• _EXERCISE DIRECTIONS_:
Filter by the string "arrow": return the lines of the material that contain it.

• _EXTRACTED ENTRIES_:
_____

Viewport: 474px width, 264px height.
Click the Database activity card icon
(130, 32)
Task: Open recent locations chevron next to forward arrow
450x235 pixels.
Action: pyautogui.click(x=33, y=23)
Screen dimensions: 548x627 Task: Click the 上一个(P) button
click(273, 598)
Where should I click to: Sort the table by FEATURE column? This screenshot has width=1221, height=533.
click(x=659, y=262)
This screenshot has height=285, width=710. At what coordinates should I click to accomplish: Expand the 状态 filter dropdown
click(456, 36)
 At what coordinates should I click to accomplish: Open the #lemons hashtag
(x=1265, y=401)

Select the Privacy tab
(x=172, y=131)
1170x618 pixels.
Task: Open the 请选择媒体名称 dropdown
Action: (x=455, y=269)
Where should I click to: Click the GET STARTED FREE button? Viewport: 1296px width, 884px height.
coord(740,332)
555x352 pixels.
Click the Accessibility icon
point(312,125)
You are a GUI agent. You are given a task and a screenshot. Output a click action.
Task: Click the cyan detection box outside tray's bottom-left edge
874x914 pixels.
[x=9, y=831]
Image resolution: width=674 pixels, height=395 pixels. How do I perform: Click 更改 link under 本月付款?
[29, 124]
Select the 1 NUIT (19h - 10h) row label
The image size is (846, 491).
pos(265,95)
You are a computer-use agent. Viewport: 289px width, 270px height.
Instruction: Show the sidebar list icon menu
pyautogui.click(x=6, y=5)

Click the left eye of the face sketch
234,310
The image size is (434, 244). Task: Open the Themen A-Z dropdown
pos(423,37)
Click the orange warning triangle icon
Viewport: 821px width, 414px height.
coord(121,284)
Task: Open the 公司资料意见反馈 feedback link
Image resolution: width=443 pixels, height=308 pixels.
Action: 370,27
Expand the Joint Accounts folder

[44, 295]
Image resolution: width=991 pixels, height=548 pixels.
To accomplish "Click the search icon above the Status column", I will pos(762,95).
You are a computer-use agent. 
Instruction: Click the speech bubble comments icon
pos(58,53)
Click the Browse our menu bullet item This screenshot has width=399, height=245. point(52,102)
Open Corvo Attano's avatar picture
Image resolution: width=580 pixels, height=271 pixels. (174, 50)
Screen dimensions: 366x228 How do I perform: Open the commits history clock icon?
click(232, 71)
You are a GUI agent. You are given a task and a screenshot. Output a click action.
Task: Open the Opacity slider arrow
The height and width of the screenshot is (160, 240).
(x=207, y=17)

_____

• _WRITTEN SOLUTION_:
Task: Open recent locations chevron next to forward arrow
Task: Open the Opacity slider arrow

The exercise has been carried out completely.